Para 2025, Giambiagi considera que o maior desafio para Milei no campo político será vencer as eleições legislativas de meio de mandato em outubro, “algo que já enterrou no passado as ambições de mais de um Presidente da República nos casos de insucesso”, ressalta. No campo econômico, diz, será conseguir um bom acordo com o FMI. “A grande aposta será obter o apoio político da administração Trump para conseguir a concessão de "new money" do FMI, de modo a reforçar a sua estratégia cambial. Se conseguir isso, e a não ser que ocorra uma grave crise global, nada será mais importante para a Argentina no contexto internacional”, afirma. “Milei acena com um acordo de livre comércio com os EUA, mas sobre isso tenho mais dúvidas.

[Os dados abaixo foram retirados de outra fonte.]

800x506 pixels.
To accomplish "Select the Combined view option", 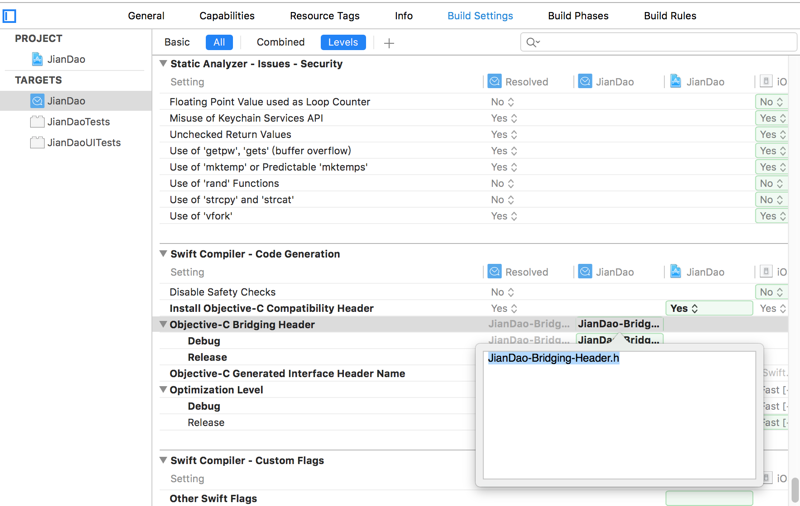I will 280,43.
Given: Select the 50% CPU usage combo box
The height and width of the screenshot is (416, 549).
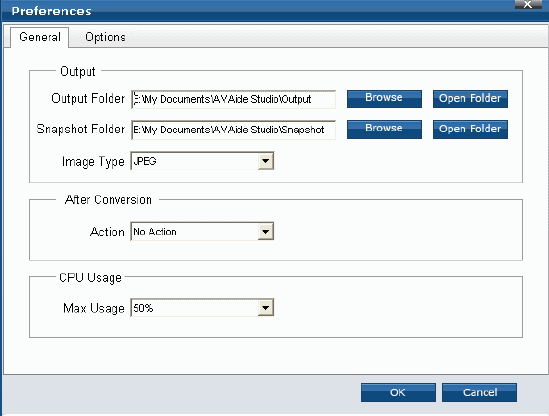Looking at the screenshot, I should (202, 308).
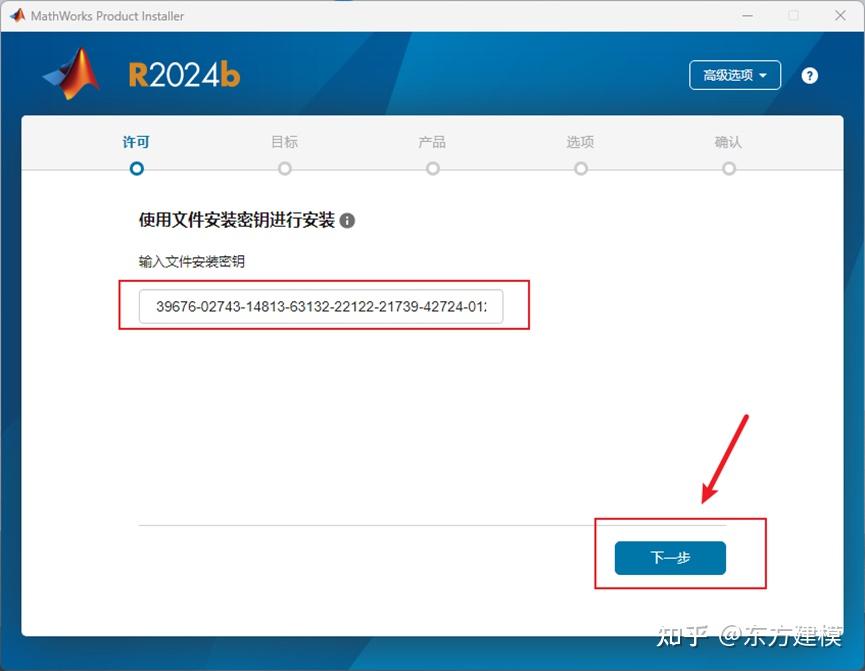Click the info icon beside 使用文件安装密钥进行安装
865x671 pixels.
point(347,221)
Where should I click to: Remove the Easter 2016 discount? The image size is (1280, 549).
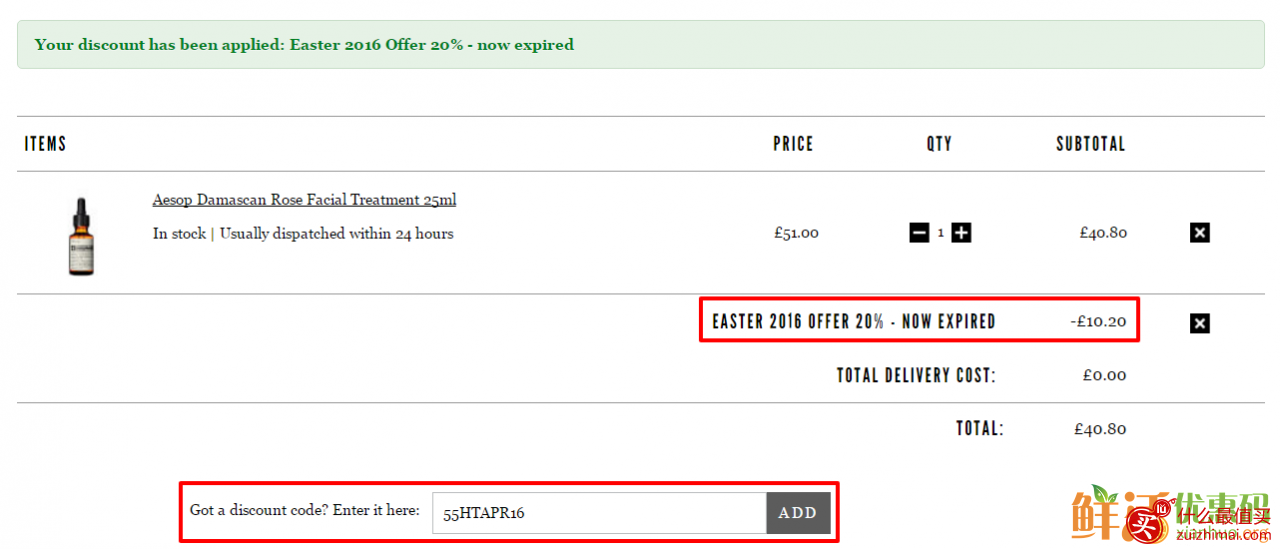(1200, 323)
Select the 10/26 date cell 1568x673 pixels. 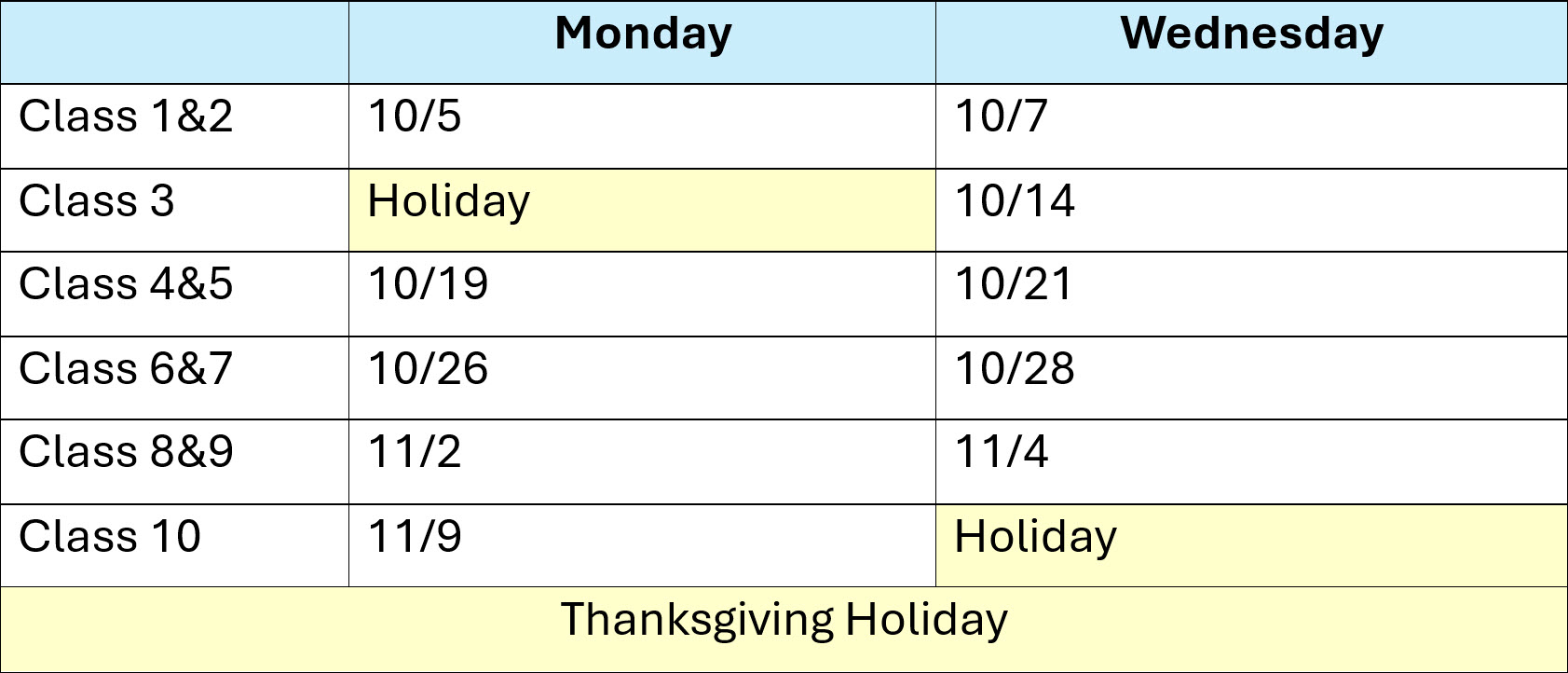pyautogui.click(x=642, y=378)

Primeiro, porque negociar isso fora do Mercosul não é nada trivial. Segundo, porque essas negociações são sempre longas e complicadas. E, terceiro, porque não é claro o que a Argentina poderá pedir aos EUA em troca de concessões na área comercial.”

Em entrevista ao O Estado de S. Paulo publicada neste domingo (link aqui, acesso restrito a assinantes do jornal) Giambiagi destacou que a evolução da inflação a partir da liberação do câmbio será um dos grandes desafios de Milei, posto que em seu primeiro ano seu governo lançou mão de instrumentos heterodoxos para esse controle – com restrições de acesso à moeda americana e o crawling peg, regime de câmbio que permite depreciações cambiais. O pesquisador associado do FGV IBRE afirmou que, quando o câmbio voltar a flutuar, alguma desvalorização será inevitável, mas a questão é quanto disso passará para os preços. Giambiagi ainda ressaltou que demorar muito para tirar o controle do câmbio poderá ser contraproducente para o governo, já que o tempo não para e, quanto mais próximo estiver das eleições de 2027, mais sensível estará o eleitor dos efeitos negativos dessa transição. “Não tenho dúvida de que o governo está enfrentando uma maratona, e não uma corrida de 100 metros. (...) Hoje claramente (a situação) é muito melhor. Se isso será suficiente para que a história seja diferente, veremos”, afirmou ao Estadão.